### Provided text
+ + +
Chemical Firms' 'Small' Slip-Ups Can Lead to Big Problems, Attorney Cautions

October 5, 2010

4 Min Read
Chemical Firms' 'Small' Slip-Ups Can Lead to Big Problems, Attorney Cautions

The necessity of coping with a thicket of ever-changing regulations is common to many industries, but this task can be even more daunting for U.S. chemical companies. In the September 13 issue of Corporate Compliance Insights, an online knowledge-sharing forum for the corporate compliance community, veteran environmental attorney James A. Kosch draws on decades of experience to outline common mistakes that tend to land chemical firms in regulatory hot water.

In the article, “Top Five Corporate Compliance Challenges Facing Chemical Companies”, Kosch notes that well-intentioned companies often excel at rising to meet difficult, big-picture challenges, but then slip up by making “smaller” mistakes: for example, failing to comply with the fine print of state, local, or federal regulations, that can prove just as costly as a headline-grabbing fire or spill.

“Companies that actually do go above and beyond on protecting workers or reducing toxic emissions often pay a steep price for making what might seem like relatively insignificant compliance mistakes,” writes the attorney, a Newark, N.J.-based shareholder in LeClairRyan’s  Tort Defense Practice, and a director of the New Jersey State Bar Association’s environmental law section. “They might be sticklers for getting the right emissions permits, for example, but then fail to read the fine print on the permit obligations.”

For chemical industry executives charged with overseeing compliance, Kosch writes: “Life can seem like a bowl of acronyms. After all, much of their time is spent absorbed in meditations on the likes of TSCA (the Toxic Substances Control Act), EPCRA (the Emergency Planning and Community Right-to-Know Act), CERCLA (the Comprehensive Environmental Response, Compensation and Liability Act), FIFRA (the Federal Insecticide, Fungicide and Rodenticide Act), and RCRA (the Resource Conservation and Recovery Act).”

However, as important as it is to comply with the “spirit” of these manifold regulations -- by running a safe company that does the maximum to avoid spills and promote employee safety -— the “letter” of these regulations is no less important. And documentation mistakes, in particular, can lead to hefty fines of $1 million or more, Kosch says. “For chemical companies, maintaining accurate and compliant documentation deserves just as much attention as big-picture compliance goals like cutting emissions or running a safer workplace,” the attorney notes.
+ + +
### The data

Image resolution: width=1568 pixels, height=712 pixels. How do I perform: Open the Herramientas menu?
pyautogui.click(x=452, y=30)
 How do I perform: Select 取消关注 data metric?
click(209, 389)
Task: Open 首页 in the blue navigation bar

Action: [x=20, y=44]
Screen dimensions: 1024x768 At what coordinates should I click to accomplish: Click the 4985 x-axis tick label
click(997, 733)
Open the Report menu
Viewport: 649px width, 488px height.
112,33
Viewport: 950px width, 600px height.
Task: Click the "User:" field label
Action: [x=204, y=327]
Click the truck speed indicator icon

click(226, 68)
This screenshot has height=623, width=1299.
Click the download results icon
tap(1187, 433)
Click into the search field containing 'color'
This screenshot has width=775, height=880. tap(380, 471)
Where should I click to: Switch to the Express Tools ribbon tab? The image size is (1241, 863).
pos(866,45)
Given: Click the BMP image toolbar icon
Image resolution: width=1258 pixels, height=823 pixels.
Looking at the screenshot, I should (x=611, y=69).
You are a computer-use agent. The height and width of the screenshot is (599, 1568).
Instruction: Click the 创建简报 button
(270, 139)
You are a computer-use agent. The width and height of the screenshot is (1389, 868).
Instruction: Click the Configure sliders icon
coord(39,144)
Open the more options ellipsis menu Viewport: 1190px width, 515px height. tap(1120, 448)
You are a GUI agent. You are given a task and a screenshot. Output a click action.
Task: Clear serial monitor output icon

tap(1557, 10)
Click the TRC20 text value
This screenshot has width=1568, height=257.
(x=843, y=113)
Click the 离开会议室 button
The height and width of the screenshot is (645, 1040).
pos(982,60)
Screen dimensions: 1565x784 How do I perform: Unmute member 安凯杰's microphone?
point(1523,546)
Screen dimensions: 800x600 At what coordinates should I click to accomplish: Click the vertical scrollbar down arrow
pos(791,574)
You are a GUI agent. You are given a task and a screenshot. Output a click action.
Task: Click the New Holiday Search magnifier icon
+ + +
### Required actions
a) According to the text on chemical company compliance, how large can the fines for documentation mistakes be?
b) For each statement, say whether it agrees with the text on chemical company compliance, and quote the words from the text that decide it.
(i) Kosch's article appeared in the September 13 issue of Corporate Compliance Insights.
(ii) Kosch is a director of the New Jersey State Bar Association's tax law section.
(iii) TSCA stands for the Toxic Substances Control Act.
c) From the text on chemical company compliance, print the passage starting with "However, as important" and going on through "the attorney notes.".
The entries are not needed for any of this work.

### Solutions to each task
a) Fines of $1 million or more.

b)
(i) Yes: "In the September 13 issue of Corporate Compliance Insights"
(ii) No: "a director of the New Jersey State Bar Association’s environmental law section"
(iii) Yes: "TSCA (the Toxic Substances Control Act)"

c)
However, as important as it is to comply with the “spirit” of these manifold regulations -- by running a safe company that does the maximum to avoid spills and promote employee safety -— the “letter” of these regulations is no less important. And documentation mistakes, in particular, can lead to hefty fines of $1 million or more, Kosch says. “For chemical companies, maintaining accurate and compliant documentation deserves just as much attention as big-picture compliance goals like cutting emissions or running a safer workplace,” the attorney notes.